My rats never climbed out of the bin when the doors are closed. They can't do it because I cut just a tiny bit out of the smaller sides. When the doors are open they play in that space. Looks like a lot of fun for them. I don't mind it at all, and so far I didn't put anything on the wires.


----------



## Felix (Oct 25, 2015)

*thanks  *do you have a CN? I have the second floor on the highest notch now; does that sound right? the ramp wasn't going down all the way properly on any of the other notches...


----------



## BlackoutCat (Jan 23, 2016)

Can anyone post pics of their pans _in_ their cages? I'd love to see the urine guards too. I'm considering the investment of a bass pan for my lowest level but I'd like to see how far up the sides they do come and how they sit in the cage. One of my boys is particularly aggressive towards my cats and is jamming his face as far between the bars as possible or lunging (thereby smashing his face) into the side of the cage to attack. I can't see that being good so I strap cardboard around the outside of the bottom so they don't see each other but I'm going to run out of cardboard at the rate it gets "loved" by the boys. My curious cat is just confused while my elder cat ignores them. I actually am keeping the rats/cats separated for free range mainly for fear of what the rat would do to the cat not the other way around! I wouldn't trust it regardless but boy is that little guy aggressive! 

I'm only looking into Bass pans though because they eat plastic at a prodigious rate and those mixing tubs look like a feast!


----------



## raindear (Mar 3, 2015)

There are a couple pics of DCNs with Bass pans on page 11 of the Ferret and Critter Nation pics thread, if that helps. They do have 2 depths: 2 1/2" and 3", I'm not sure but think the pics show the 2 1/2" pans.


----------



## rats-alive-at-55 (Jul 16, 2015)

I am using the home depot cement mixing pan for the bottom of my DCN. However, the girls sometimes decide to carry the aspen shavings to the upper levels and the stuff gets everywhere, in and outside of the cage. I don't put fleece on my pans either, for the same reasons mentioned above. It is easier to take out a shelf or pan, dump off the debris, and give it a quick spray and wipe. With fleece, I had to take out the pan/shelf in order to remove the clips holding the fleece, usually trash the chewed up fleece, and I still had to clean the plastic pans. I do have at least three fleece hammock type things in there for them to snuggle in.


----------



## rats-alive-at-55 (Jul 16, 2015)

I made a couple of small ledges out of wood to cover the exposed cut parts of the tub. I also don't use the ramps while the rats are young and agile. I have a ladder I attached to the opening in the top of my DCN and it goes down to the ledge. I made a smaller shelf they can use to get to the shelf on the bottom level, but they usually just climb up the cage sides to access the shelf above the cement tub.


----------



## Gribouilli (Dec 25, 2015)

Felix said:


> *thanks  *do you have a CN? I have the second floor on the highest notch now; does that sound right? the ramp wasn't going down all the way properly on any of the other notches...

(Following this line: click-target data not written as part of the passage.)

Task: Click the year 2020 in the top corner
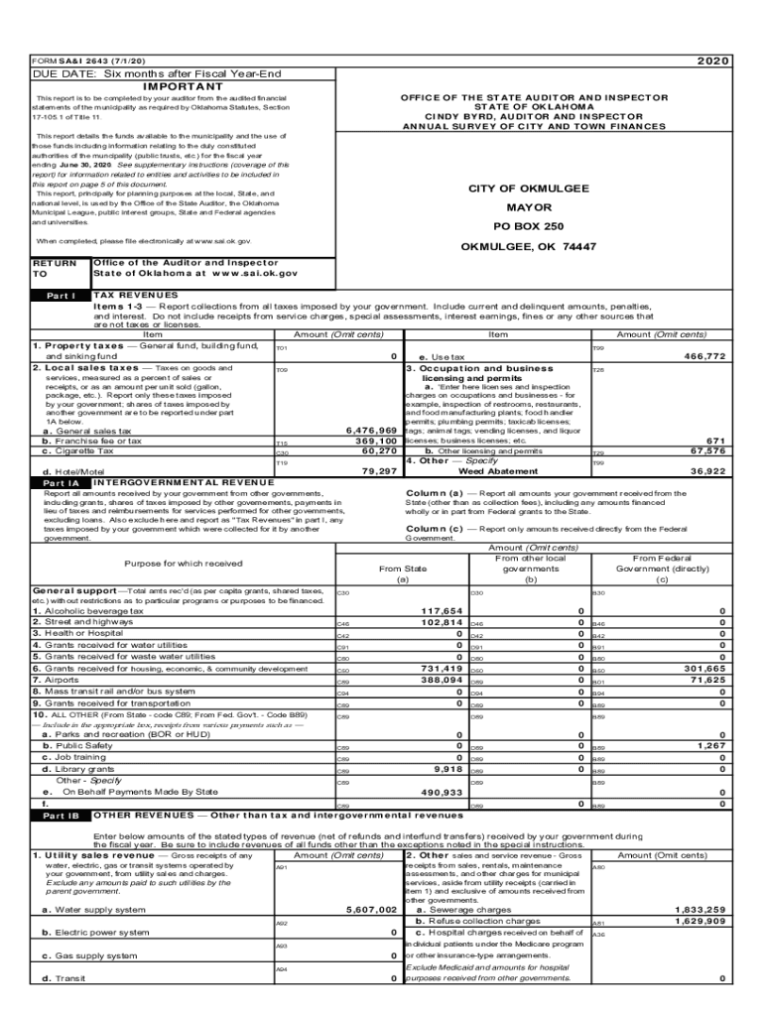712,61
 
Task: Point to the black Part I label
61,296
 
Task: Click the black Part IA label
61,482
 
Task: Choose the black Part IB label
61,816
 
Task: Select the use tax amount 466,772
705,356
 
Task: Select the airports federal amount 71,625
707,680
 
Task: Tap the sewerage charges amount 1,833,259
700,909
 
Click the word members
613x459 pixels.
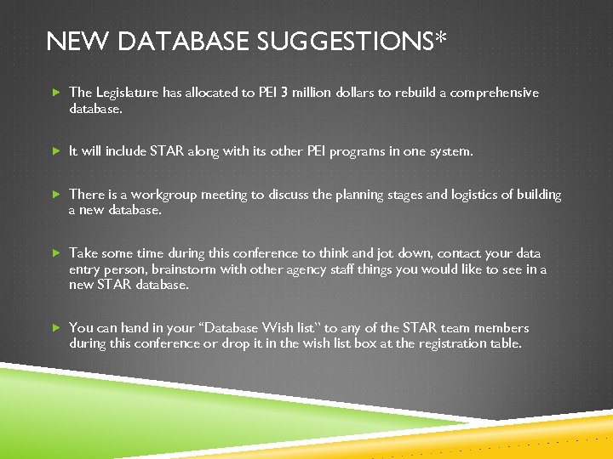click(499, 328)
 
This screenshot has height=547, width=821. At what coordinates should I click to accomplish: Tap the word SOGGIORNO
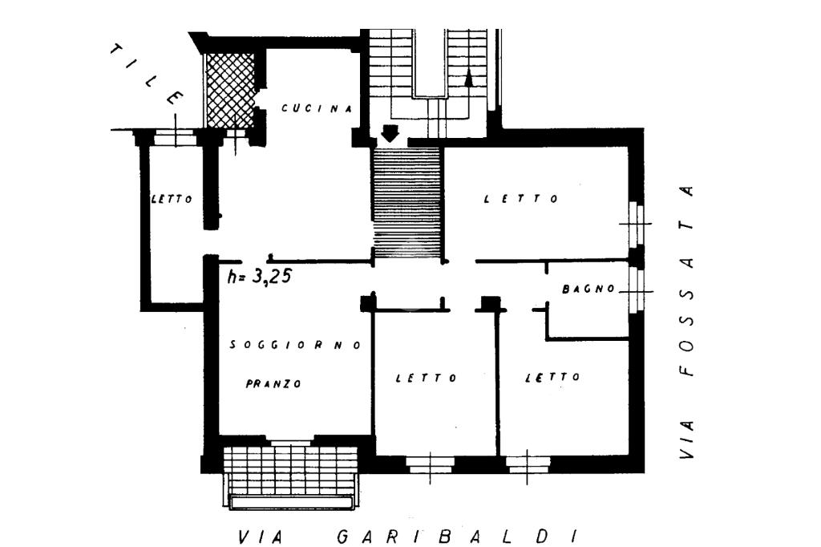click(x=296, y=345)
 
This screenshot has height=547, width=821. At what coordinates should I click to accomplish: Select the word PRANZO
click(x=273, y=384)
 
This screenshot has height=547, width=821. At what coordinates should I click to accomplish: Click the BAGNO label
click(x=588, y=289)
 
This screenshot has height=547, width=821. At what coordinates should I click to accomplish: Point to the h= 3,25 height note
click(x=259, y=277)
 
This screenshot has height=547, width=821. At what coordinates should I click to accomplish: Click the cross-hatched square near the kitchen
click(x=231, y=89)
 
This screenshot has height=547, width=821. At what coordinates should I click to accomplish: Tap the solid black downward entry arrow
click(x=390, y=133)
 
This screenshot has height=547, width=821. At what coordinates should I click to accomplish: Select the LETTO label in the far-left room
click(x=172, y=200)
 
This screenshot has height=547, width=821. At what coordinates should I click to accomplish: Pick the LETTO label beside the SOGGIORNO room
click(x=427, y=378)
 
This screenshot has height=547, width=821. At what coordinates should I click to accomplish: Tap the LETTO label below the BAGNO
click(x=552, y=377)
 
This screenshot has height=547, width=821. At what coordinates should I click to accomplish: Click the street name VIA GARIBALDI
click(x=407, y=536)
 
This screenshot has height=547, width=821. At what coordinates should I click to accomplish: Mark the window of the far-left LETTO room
click(x=176, y=137)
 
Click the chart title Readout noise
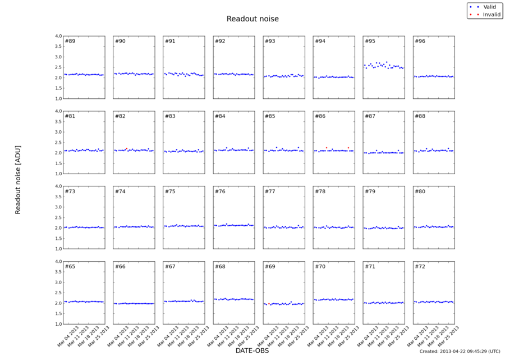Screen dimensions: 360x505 (252, 19)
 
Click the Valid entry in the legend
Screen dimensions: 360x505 (489, 6)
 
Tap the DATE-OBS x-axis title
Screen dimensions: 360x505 (252, 351)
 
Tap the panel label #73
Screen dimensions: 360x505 (70, 192)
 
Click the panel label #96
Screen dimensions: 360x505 (420, 41)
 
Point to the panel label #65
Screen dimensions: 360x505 (70, 266)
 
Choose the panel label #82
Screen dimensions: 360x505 (120, 116)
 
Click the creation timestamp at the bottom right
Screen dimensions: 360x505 (460, 352)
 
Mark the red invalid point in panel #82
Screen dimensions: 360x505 (127, 149)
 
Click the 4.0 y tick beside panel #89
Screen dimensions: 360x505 (58, 36)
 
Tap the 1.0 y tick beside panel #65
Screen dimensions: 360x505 (58, 324)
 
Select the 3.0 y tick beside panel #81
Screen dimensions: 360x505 (58, 132)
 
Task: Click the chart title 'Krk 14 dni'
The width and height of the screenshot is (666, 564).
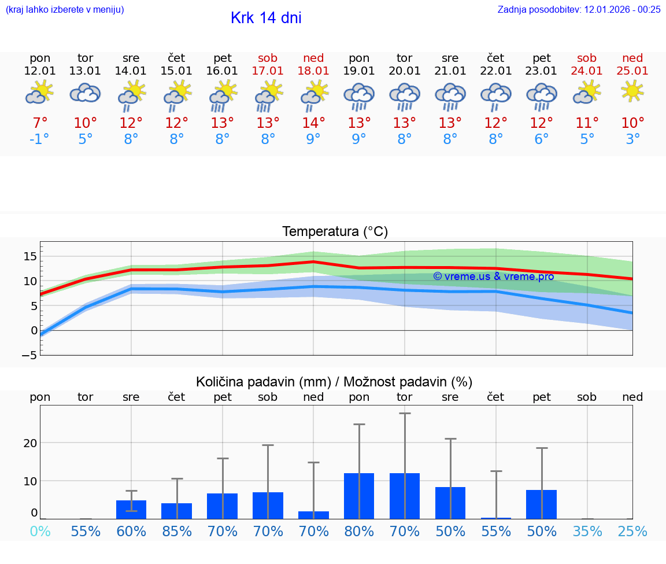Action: [x=266, y=18]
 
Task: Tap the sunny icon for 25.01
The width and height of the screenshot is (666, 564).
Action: [x=632, y=91]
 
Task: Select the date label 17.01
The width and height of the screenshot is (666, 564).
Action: [x=268, y=71]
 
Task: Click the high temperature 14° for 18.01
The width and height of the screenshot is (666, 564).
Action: [x=313, y=123]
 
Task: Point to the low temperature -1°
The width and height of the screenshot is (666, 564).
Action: [x=40, y=139]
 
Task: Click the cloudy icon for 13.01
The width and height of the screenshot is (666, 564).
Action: [x=86, y=93]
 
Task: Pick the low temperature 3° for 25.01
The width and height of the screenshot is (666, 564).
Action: [x=632, y=139]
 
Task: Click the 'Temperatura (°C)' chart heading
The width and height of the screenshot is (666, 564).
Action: [x=335, y=232]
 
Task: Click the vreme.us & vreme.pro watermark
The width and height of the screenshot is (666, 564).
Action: [x=493, y=276]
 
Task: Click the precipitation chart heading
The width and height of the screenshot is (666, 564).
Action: [x=334, y=382]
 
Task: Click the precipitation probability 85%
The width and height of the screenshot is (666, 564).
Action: [x=177, y=531]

I have the second floor on the middle notch. The ramp is fitting properly, just push the ramp 1/4 inch on the left and it would sit perfectly- at least it does here. Let me know.


----------



## jlhummel (Oct 23, 2014)

I'm doing the same thing with the cement mixing tray. I trimmed the edge with a jigsaw but it could be done with a handsaw or tinsnips.

I use carpet squares on the top level of my CN cage. I get them at the dollar store and they go in the wash each week. So far one set has lasted about a month.


----------